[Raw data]
** Begin **
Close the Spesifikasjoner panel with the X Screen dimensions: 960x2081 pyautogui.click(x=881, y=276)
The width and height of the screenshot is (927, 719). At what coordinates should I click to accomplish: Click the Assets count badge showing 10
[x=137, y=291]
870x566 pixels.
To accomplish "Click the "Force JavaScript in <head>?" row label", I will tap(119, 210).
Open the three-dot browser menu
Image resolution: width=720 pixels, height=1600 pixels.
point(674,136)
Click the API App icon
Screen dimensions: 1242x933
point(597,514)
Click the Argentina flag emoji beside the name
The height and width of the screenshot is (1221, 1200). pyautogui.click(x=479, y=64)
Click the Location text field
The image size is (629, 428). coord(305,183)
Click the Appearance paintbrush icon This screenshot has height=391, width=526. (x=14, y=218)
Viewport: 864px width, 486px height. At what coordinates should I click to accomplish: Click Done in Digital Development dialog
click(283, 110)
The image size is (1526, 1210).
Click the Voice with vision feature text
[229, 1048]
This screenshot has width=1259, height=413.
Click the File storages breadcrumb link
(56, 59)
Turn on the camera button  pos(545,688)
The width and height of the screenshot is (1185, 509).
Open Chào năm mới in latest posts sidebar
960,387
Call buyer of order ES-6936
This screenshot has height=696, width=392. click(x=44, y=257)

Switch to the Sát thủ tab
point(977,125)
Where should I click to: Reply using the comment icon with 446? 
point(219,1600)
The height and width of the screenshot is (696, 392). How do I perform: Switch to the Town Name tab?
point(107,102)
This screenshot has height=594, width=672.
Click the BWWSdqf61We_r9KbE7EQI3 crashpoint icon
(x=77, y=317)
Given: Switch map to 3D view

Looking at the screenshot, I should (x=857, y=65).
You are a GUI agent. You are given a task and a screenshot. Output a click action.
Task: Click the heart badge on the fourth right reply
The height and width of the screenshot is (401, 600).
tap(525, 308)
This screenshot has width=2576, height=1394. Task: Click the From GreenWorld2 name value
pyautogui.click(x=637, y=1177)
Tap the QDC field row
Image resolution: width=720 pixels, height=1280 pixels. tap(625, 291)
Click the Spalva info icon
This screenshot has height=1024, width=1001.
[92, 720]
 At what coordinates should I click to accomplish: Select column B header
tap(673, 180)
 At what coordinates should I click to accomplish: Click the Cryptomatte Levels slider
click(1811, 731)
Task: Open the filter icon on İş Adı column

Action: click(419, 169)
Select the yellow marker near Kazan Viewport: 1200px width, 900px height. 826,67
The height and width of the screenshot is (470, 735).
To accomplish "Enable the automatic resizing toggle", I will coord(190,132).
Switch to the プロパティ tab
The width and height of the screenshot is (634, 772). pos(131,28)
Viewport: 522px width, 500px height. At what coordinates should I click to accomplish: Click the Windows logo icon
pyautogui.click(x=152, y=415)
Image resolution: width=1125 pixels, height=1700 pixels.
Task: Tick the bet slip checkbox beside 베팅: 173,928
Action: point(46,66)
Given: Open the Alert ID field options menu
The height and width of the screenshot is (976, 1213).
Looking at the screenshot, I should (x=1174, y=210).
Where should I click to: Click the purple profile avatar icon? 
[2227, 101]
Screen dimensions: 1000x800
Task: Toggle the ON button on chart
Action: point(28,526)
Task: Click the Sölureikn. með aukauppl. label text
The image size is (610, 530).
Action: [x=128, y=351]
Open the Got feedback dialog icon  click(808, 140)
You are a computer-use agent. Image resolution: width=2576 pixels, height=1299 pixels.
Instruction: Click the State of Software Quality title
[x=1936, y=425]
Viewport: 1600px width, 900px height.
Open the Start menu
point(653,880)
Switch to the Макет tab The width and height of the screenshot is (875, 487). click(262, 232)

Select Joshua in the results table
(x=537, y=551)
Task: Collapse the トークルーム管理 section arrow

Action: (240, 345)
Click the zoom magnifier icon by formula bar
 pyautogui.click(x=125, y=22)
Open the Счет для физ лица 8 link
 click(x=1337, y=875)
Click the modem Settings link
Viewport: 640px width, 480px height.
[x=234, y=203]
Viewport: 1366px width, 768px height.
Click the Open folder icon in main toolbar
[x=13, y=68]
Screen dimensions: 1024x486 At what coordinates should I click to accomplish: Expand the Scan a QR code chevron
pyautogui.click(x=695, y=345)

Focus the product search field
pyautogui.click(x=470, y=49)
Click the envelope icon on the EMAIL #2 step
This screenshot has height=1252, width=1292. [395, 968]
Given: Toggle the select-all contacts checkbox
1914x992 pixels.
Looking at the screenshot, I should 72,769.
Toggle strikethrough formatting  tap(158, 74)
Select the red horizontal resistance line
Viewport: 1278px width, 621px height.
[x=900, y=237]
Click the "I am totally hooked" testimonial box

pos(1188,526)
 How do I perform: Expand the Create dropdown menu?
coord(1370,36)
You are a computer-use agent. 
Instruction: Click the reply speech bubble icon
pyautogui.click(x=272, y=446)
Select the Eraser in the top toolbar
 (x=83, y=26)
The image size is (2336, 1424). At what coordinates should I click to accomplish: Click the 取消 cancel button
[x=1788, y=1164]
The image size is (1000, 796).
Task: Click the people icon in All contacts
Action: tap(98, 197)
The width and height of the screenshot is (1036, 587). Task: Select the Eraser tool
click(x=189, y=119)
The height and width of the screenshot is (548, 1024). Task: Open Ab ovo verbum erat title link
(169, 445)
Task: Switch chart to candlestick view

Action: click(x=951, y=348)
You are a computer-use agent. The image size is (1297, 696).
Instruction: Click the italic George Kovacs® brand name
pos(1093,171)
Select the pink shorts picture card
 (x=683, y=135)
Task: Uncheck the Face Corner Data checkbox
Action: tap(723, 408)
** End **
• _Your objective_: Show every line from the data above that contains the word "Where".

• _Completed task_:
Where should I click to: Reply using the comment icon with 446? 
Where should I click to: Click the purple profile avatar icon? 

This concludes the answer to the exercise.